I miss the 90s. Which is weird; I never lived it but I still miss it. Films do much the same, and do it all the time, recapturing the aesthetic and emotion of an era we can't get back to. So too does this ache in homage; Ride Or Die pitches itself as something of a young adult Love Lies Bleeding, but it particularly favors the flavors of a Gregg Araki road movie: The Living End, The Doom Generation, vibe-based and hoping for love in the face of nihilism.
When Paula (Briana Middleton) has a chance encounter with her high school crush Sloane (Stella Everett), sparks fly. Small disasters lead to disaffection and they decide to embark on a winding trip to Los Angeles, to leave their circumstances, but danger lurks in every corner. As their hidden traumas bubble up to the surface—and they start to realize they don't really know each other, at all—the two must reckon with just how far they'll go for love.

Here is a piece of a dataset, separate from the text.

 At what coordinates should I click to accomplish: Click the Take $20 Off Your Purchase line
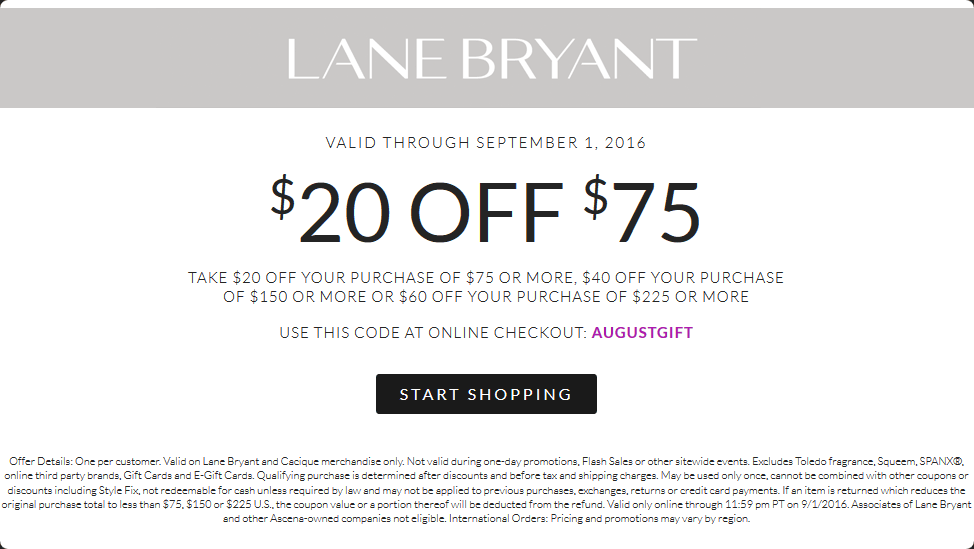tap(486, 278)
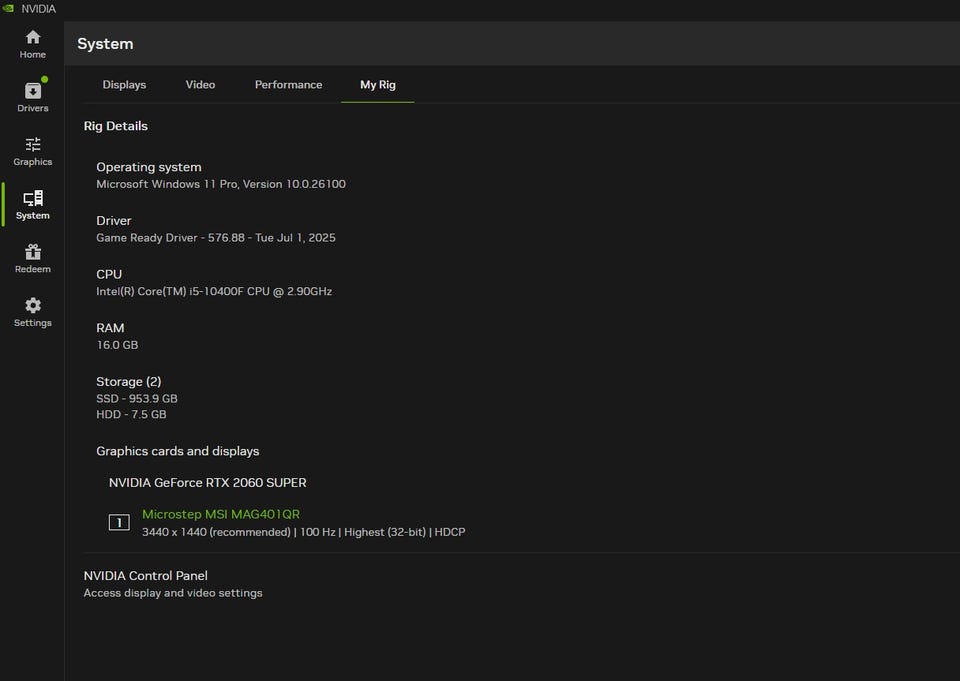Open the Drivers section

33,97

With Ride Or Die, Josalynn Smith transfuses grungy 90s dissatisfaction to the chassis of a beautifully shot modern feature painted red, peeling to blue, then blossoming to a pale lilac. The director deftly navigates the pull of attraction as she sprinkles it with unspoken revelations galore. It's a point of view I appreciate greatly: Smith prioritizes visuals in her storytelling, with a strong commitment to developing character through physicality, human and locational, which dialogue has become oh so accustomed to covering. An approach that's pretty part and parcel for road movies, a genre largely defined by white men on an open trek, but is here for these girls paved and obstructed by hierarchical roadblocks.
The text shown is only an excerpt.